Louisiana Levee to continue after court orders land seizure

December 21, 2021 GMT

NEW ORLEANS, La. (AP) — A three-judge panel of Louisiana’s 5th Circuit Court of Appeal has ordered a St. John the Baptist Parish judge to allow the seizure of a tract of private land to build portions of the West Shore Lake Pontchartrain Hurricane Levee.

The order will allow construction on the 18.5-mile (30-kilometer) levee system to continue, according to The Advocate. The project is projected to cost $760 million and intended to protect St. John the Baptist, St. Charles and St. James parishes from storm surges similar to ones that accompanied Hurricane Ida this year and Hurricane Isaac in 2012.

The panel ruled that 40th Judicial District Court Judge Vercell Fiffie went against state law by not approving the district’s request and in trying to combine the levee district’s expropriation request with a lawsuit that had challenged the expropriation process.

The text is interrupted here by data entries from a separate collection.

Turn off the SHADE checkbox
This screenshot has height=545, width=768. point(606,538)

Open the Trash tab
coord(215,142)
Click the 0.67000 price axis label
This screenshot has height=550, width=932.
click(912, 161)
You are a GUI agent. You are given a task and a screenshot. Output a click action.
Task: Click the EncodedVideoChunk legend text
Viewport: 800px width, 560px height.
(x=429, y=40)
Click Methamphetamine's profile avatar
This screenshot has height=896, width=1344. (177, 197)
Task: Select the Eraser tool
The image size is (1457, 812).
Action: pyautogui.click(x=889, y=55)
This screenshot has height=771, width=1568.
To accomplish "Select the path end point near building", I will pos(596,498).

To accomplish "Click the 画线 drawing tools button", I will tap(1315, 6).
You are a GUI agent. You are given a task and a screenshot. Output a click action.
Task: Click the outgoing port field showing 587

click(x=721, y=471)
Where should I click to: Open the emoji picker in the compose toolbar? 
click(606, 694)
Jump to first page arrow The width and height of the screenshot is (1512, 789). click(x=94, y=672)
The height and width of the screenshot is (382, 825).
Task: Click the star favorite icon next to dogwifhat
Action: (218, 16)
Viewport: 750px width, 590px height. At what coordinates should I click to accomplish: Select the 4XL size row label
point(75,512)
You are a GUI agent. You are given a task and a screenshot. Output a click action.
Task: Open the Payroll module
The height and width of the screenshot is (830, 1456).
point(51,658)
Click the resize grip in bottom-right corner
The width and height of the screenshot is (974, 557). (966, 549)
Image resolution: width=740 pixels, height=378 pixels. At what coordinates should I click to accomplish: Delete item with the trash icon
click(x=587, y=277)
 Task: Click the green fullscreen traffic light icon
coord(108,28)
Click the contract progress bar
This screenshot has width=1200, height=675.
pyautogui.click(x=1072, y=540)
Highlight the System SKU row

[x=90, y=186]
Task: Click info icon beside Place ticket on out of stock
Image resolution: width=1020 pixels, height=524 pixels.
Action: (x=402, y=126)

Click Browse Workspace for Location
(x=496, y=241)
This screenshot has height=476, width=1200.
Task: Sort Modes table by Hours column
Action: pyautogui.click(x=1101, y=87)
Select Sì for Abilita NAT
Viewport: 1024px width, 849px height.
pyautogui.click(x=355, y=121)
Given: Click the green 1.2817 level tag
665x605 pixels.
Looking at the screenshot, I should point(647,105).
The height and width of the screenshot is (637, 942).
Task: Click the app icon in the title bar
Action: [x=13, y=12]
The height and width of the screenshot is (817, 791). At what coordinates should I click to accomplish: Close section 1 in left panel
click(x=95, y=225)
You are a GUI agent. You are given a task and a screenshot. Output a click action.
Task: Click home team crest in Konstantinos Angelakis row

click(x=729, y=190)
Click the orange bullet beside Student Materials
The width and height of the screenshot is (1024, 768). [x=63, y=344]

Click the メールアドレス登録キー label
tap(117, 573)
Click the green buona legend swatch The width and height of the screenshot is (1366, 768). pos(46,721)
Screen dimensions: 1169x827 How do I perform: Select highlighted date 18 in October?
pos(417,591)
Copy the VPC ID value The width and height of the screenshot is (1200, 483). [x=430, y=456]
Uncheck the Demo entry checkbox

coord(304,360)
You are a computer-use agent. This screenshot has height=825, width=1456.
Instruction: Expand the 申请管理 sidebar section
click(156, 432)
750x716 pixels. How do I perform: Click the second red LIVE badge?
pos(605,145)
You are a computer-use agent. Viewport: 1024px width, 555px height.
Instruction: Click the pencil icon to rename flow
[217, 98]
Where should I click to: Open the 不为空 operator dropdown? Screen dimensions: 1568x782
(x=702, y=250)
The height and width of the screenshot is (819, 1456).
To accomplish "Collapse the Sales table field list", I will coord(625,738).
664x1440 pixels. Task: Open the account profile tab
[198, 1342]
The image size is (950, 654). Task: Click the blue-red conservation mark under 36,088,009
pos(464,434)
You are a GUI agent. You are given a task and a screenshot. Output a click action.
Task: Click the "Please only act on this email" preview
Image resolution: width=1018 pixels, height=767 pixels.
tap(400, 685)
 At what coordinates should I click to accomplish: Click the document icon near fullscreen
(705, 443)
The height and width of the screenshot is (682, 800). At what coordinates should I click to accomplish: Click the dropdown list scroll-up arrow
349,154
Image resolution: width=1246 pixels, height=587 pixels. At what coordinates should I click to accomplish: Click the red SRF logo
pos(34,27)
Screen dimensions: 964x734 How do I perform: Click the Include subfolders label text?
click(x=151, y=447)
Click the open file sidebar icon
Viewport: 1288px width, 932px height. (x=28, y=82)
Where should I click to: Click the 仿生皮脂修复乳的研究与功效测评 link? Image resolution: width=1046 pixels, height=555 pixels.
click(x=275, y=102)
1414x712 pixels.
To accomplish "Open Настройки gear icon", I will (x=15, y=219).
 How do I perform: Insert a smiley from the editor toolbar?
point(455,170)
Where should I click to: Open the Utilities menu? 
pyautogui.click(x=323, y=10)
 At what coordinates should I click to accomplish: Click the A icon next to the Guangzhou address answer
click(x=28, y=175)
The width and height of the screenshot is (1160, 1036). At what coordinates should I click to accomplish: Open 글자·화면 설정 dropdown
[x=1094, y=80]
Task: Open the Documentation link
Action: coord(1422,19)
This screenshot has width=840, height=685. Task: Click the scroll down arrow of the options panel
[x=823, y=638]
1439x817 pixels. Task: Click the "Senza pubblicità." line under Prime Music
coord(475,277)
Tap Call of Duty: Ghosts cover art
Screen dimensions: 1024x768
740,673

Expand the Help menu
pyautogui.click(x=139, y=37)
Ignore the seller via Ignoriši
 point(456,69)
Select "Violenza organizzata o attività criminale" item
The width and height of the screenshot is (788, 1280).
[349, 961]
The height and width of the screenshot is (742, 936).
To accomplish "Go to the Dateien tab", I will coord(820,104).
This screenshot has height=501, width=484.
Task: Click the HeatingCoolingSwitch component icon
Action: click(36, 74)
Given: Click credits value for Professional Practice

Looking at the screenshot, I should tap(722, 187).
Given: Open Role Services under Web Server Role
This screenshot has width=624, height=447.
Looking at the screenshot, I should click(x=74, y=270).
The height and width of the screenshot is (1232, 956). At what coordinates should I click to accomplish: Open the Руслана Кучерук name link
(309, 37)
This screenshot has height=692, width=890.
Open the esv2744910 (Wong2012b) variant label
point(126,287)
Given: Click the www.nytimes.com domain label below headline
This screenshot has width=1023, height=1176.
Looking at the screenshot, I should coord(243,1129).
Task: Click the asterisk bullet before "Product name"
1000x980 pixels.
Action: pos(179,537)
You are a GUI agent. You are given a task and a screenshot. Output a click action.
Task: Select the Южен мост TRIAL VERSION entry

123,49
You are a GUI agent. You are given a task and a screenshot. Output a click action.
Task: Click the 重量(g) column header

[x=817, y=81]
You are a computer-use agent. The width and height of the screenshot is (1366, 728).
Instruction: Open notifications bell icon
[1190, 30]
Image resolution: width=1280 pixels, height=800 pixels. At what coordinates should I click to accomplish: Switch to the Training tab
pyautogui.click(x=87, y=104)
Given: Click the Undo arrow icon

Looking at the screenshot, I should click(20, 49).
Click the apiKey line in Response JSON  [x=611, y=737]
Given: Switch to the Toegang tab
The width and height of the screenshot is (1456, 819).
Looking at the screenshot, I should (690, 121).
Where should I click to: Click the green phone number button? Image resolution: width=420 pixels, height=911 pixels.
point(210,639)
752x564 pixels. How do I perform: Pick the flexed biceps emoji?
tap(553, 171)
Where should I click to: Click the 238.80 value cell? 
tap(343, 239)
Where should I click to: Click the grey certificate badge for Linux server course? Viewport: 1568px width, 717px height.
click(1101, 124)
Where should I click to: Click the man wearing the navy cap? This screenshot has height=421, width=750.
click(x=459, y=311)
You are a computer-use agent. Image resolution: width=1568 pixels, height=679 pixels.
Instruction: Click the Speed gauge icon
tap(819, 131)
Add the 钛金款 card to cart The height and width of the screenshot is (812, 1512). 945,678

In the appeal filed earlier this month, the levee district said Fiffie was required by state law to grant their request to expropriate 364 acres (147 hectares) in exchange for $492,800. The land is owned by Nature Land Co. LLC, a company owned by a former judge and a prominent New Orleans lawyer and developer. Nature Land Co. had sued the district to halt the expropriation of the property.

In the ruling, the judged said the levee district had followed state law to give money to the court that is equal to the the property’s value, which is determined by appraisers hired by the district.

The district argued that state law requires judges to sign expropriation orders that allow construction on the property, which also preserving the landowners’ rights to challenge the value of the land in additional legal proceedings after the property has been seized.

The law does not give the judge the power to consider whether two parties are working in good-faith negotiations over the land purchase before approving expropriation, the district argued.

According to The Advocate, the district hand-delivered its initial purchase offer, based on the highest of two appraisals, on Sept. 24 and received no response. It then made a final written offer on Oct. 12 and again received no response before filing the request to seize the land.

The property owned by Nature Land includes areas that will be used for two access roads and for part of the levee. According to The Advocate, Nature Land’s controlling partner is Thomas Kliebert Jr., of Paulina, a former judge of the 23rd Judicial District Court. New Orleans lawyer and developer John Cummings III is also a partner.

Nature Land’s attorneys did not respond to The Advocate’s request for comment. A spokesperson for the Coastal Protection and Restoration Authority, which acts as the official sponsor for the project, said officials in the district were still reviewing the order.

The levee district said in its request to the 5th Circuit that is it does not gain control of the property by Dec. 23, it will have to renegotiate or rebid contracts that have already been awarded. This could delay the construction further and drive up costs.

The 5th Circuit judges ordered Fiffie to issue the expropriation before Dec. 23.